The Babadook is a scary movie that churns a lot of tricks, but it is pleasant in the way it doesn’t shock us into submission. Considerate, even. It is calm and collected, which sometimes can be even more shocking. It’s one of those horror movies that draws our gaze to the background — to an open door, to a dark corridor, to a window. More often than not, the background is where all the action is (think Halloween ). What happens in the fore is only distraction. And many of us have become so accustomed to horror movies that we keep expecting figures and apparitions to take shape in the background; when the scene passes without an apparition, we realise we’ve been clutching the armrest way too tight. We live in fearful expectation.
The Babadook takes place in an unnamed city in Australia. Amelia (Essie Davis) works at the local retirement home and is none too pleased with her role.
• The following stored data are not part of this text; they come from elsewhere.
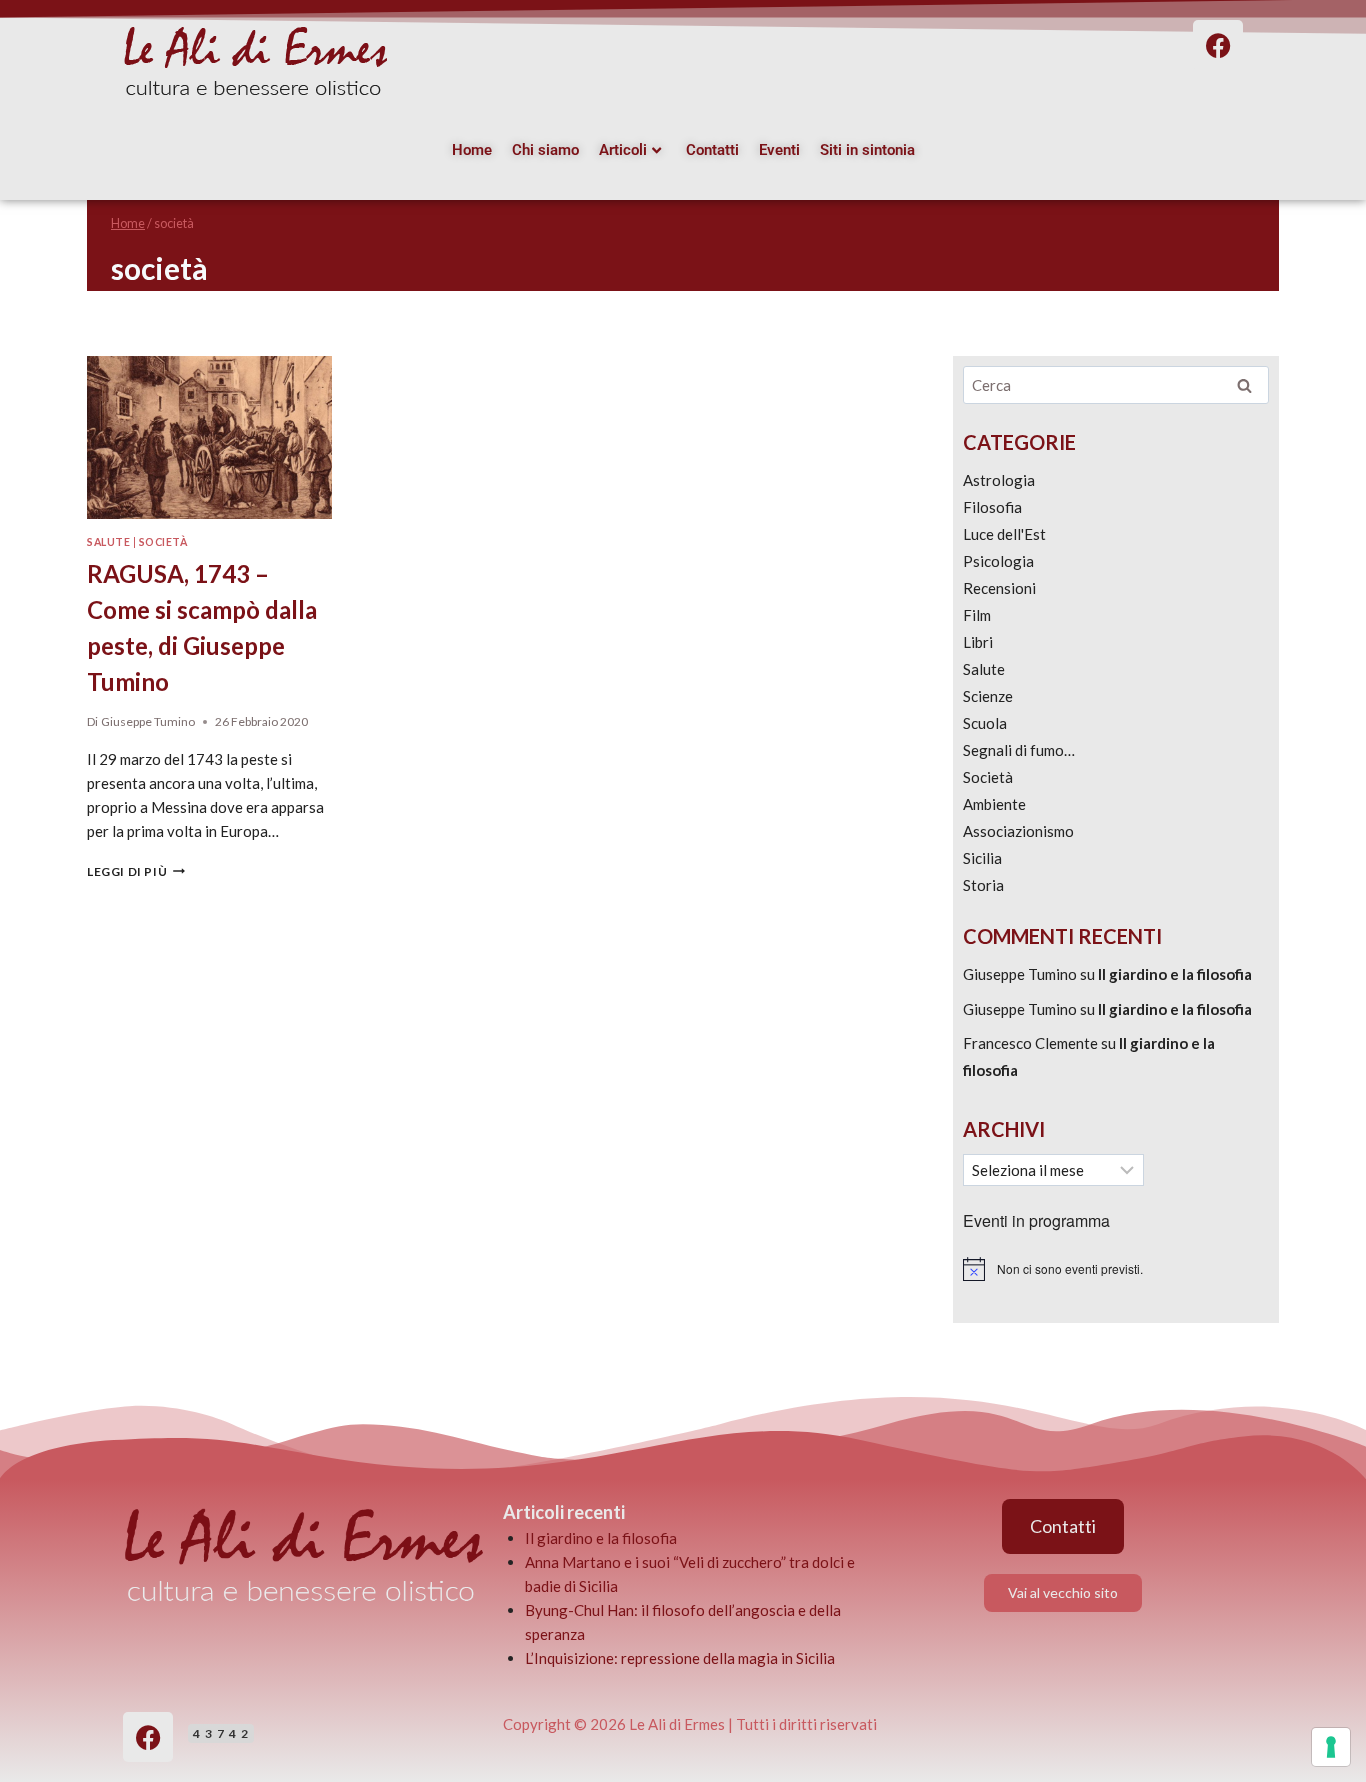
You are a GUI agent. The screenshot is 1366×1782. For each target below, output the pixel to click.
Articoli (623, 150)
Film (977, 615)
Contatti (712, 150)
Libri (978, 642)
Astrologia (999, 480)
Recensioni (999, 588)
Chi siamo (545, 150)
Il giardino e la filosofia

Her husband died in a car crash before the birth of their son, Samuel, and now she lives with Samuel (Noah Wiseman, adorable), who’s about 6, in one of those staple scary movie houses that is large, has many bedrooms, a staircase that leads to blackness at either end, and a basement. It’s always either a basement or an attic. I think horror houses flip a coin to decide which. Those that can’t be bothered have both. My brother made an interesting point: A movie like The Babadook cannot work in a studio apartment.
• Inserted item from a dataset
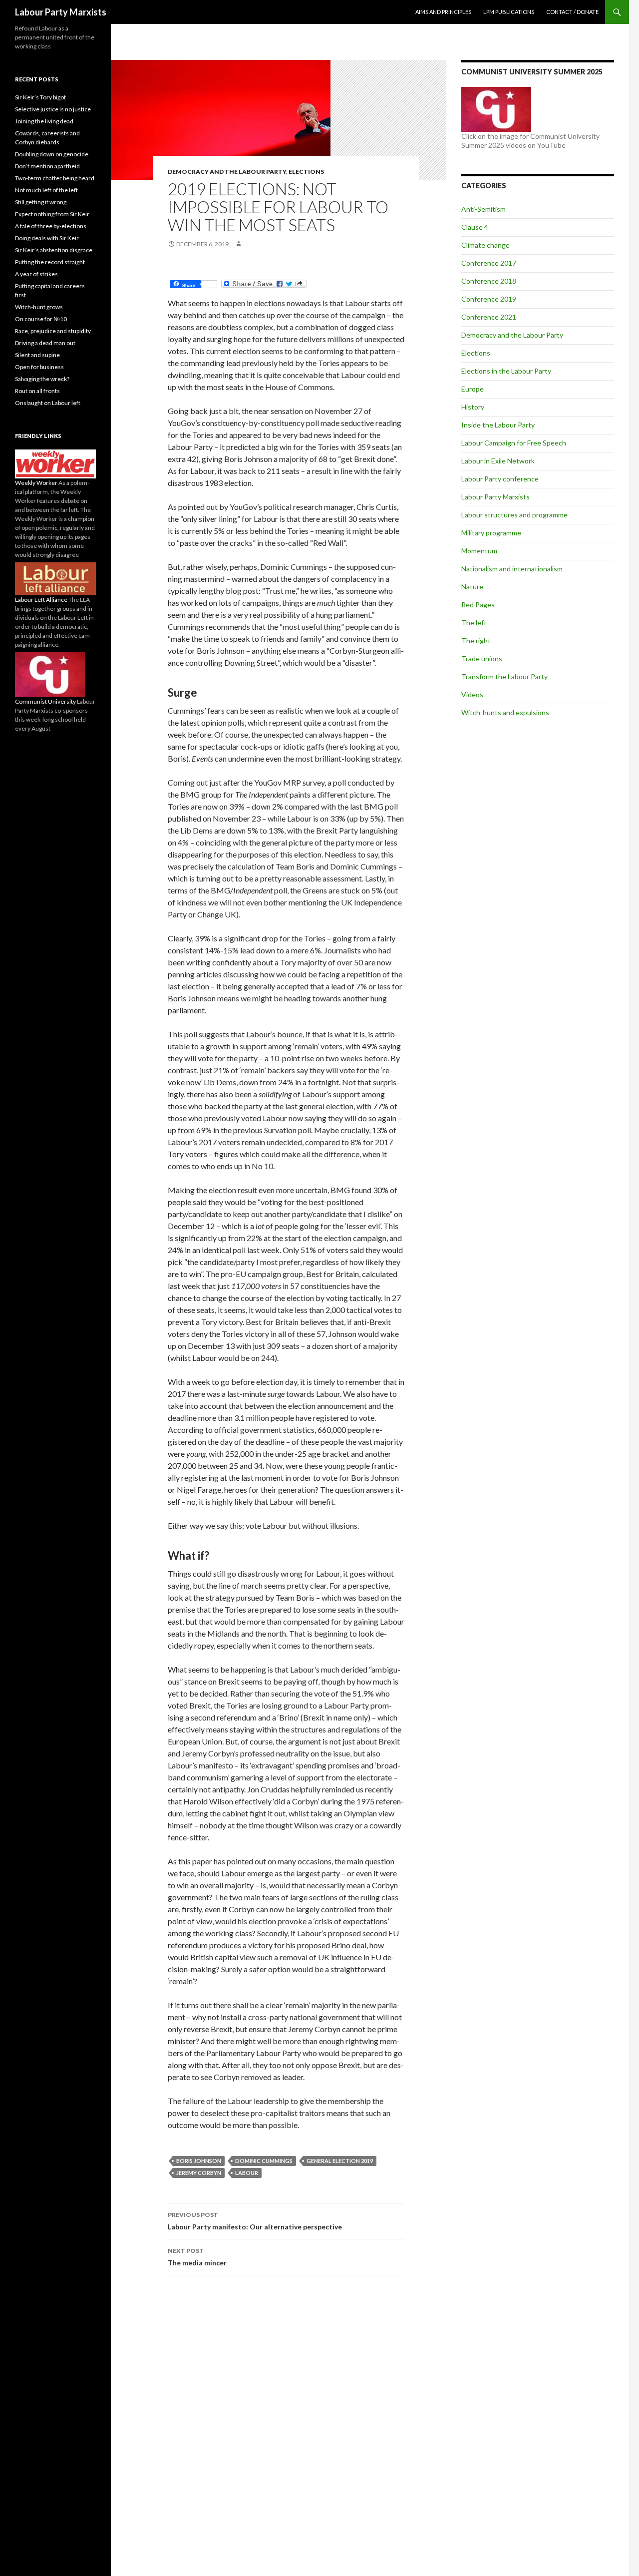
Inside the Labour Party (498, 425)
Sam is convinced there’s a monster in the house. He constructs rudimentary weapons in case of all-out war (the best of which is a wooden haversack that springs a cricket ball from a catapult-like arm). Amelia of course has none of it, and confides her domestic troubles in her sister Claire (Hayley McElhinney), who has noticed an escalation in Sam’s hostile behaviour. After Sam pushes his cousin off the balcony of her treehouse one day, Claire is convinced Sam is the son of Satan, and very wisely leaves her sister to her own devices.
The real trouble begins when Sam pulls a mysterious book off his shelf for bedtime reading. The book, which Amelia has never seen before, is entitled “Mr. Babadook” and is the movie’s most inspired and, dare I say it, pretty prop. In it is a sickly rhyme that Mother Goose must have rejected on many occasions, and popup images of a ghastly wraith blanketing kids in their beds. Shudder.
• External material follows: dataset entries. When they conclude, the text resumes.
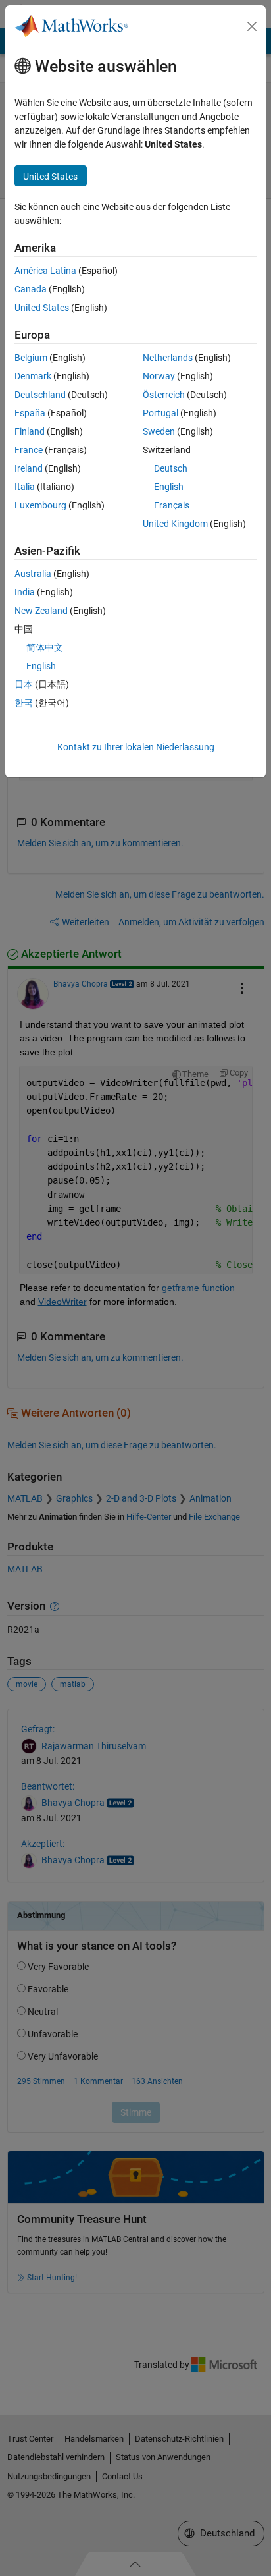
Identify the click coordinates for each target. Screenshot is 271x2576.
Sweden (159, 431)
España (29, 413)
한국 (23, 703)
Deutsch (170, 468)
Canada (30, 289)
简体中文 (44, 647)
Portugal (160, 413)
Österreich (164, 394)
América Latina (45, 270)
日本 (23, 684)
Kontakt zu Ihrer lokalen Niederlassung (135, 747)
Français (171, 505)
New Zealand (41, 610)
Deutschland (40, 394)
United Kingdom (175, 523)
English (169, 486)
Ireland (28, 468)
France (28, 450)
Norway (159, 376)
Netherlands (168, 357)
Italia (24, 486)
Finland (29, 431)
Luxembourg (40, 505)
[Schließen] (252, 26)
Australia (32, 573)
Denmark (32, 376)
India (24, 592)
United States (41, 307)
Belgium (30, 357)
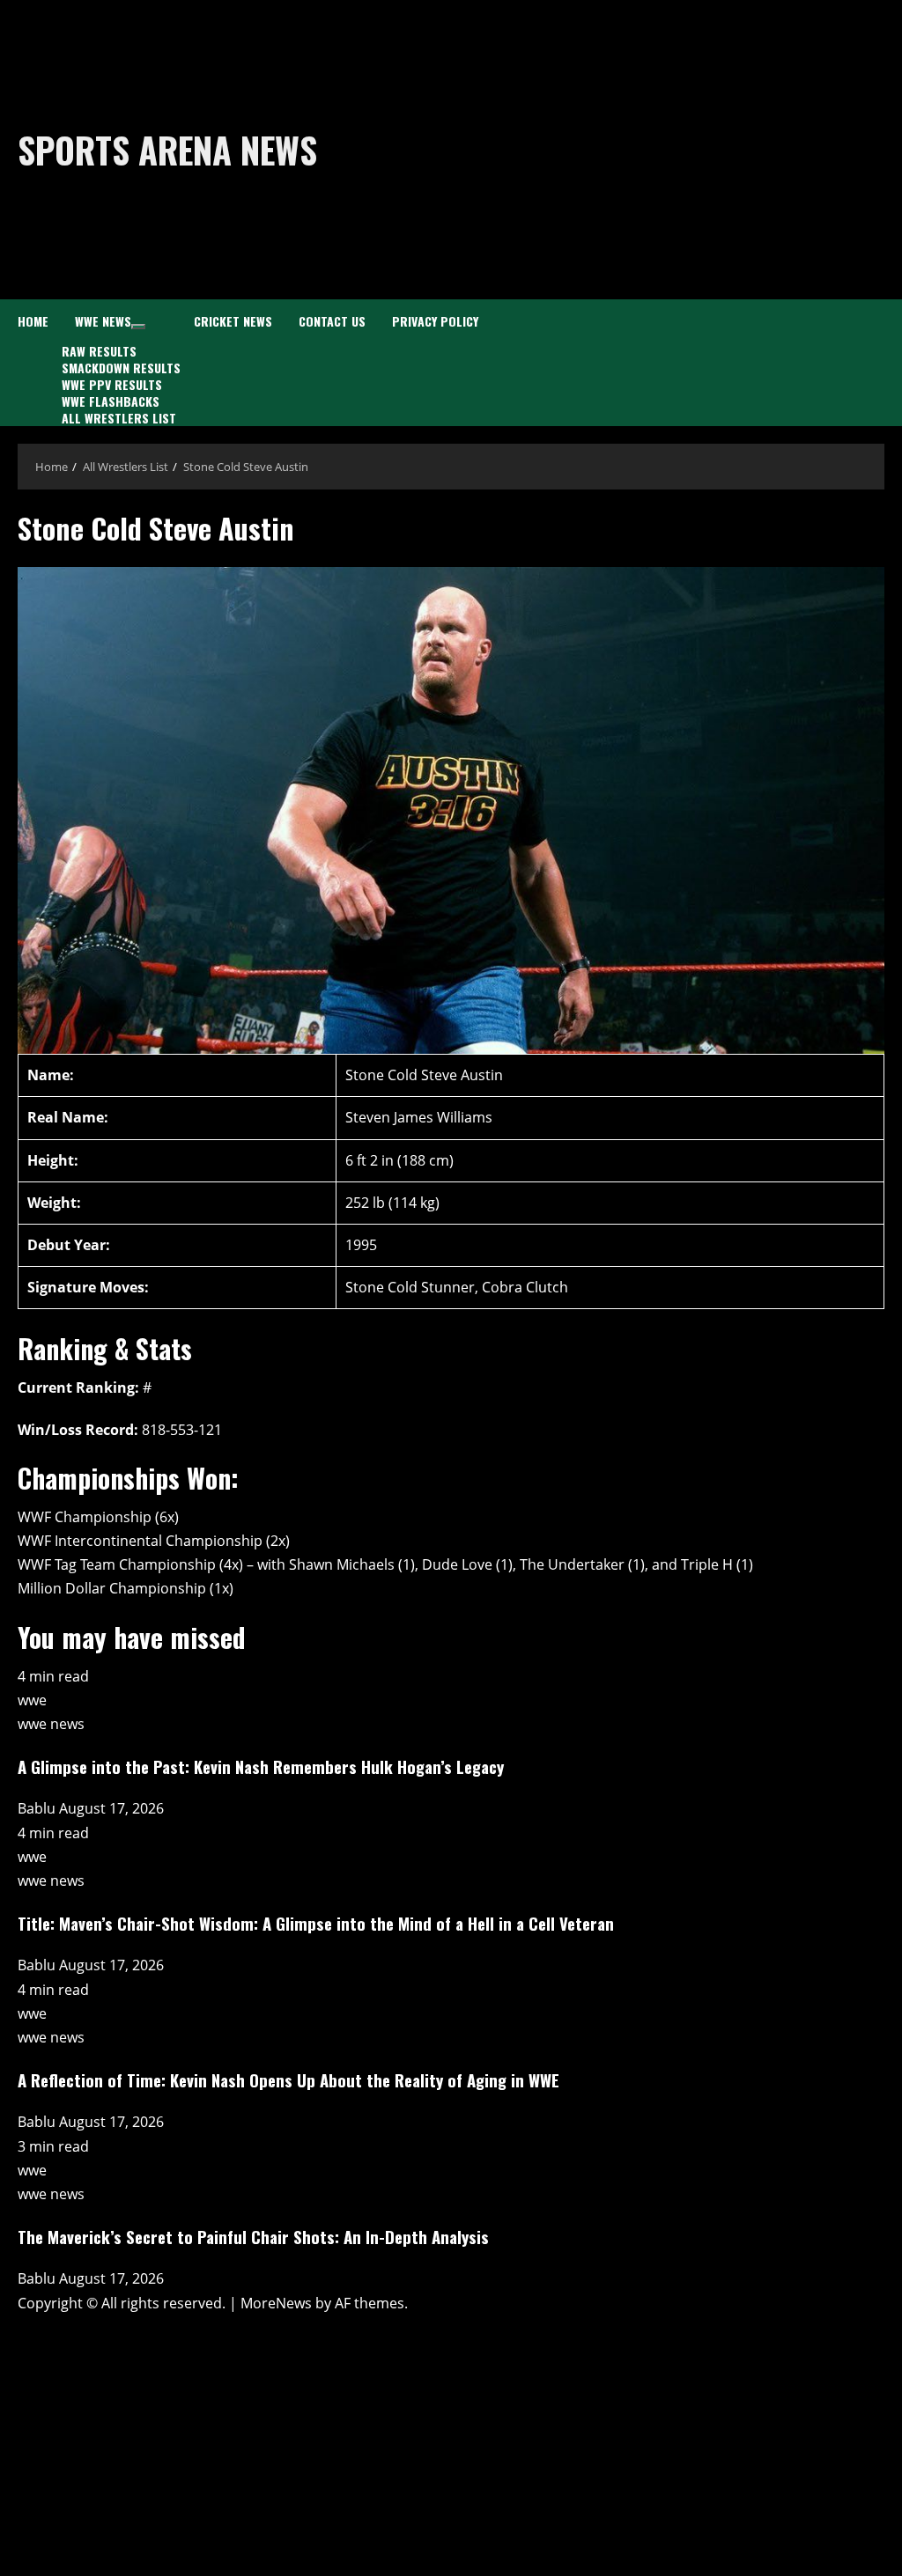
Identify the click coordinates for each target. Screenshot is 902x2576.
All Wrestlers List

Now things get bad. Doors open themselves, figures appear, there are strange knocks on the front door, Amelia receives an eerie telephone call (how ghosts in movies always manage to use the telephone effectively is a mystery as confounding as the ghosts themselves). You know the drill. But because Amelia and Sam are written as strong characters and are played bravely by Davis and Wiseman, their bond upstages the spooky stuff and elevates the movie from a low-rung scarefest to a three-dimensional experience. There’s actually a moving story here, one of familial love: Mums and sons can face any danger so long as they remain vigilant and together. This is something we know, and Mister Babadook has to learn.
I return to the cheekiness I mentioned at the start of this review. Yes, The Babadook does chill your spine, but consider the whimsy of its final act. It would have drifted completely into comedy had it not been so intelligently written and refreshing. It makes the whole movie click. Of course I will be kind and not tell you what happens. All I will say is that there might be a sequel, and Mister Babadook might look to Fido the zombie for help.
Best Moment | When Mister Babadook comes down the chimney and chases a paralysed Amelia.
Worst Moment | The godawful acting by one of Claire’s gym-going friends.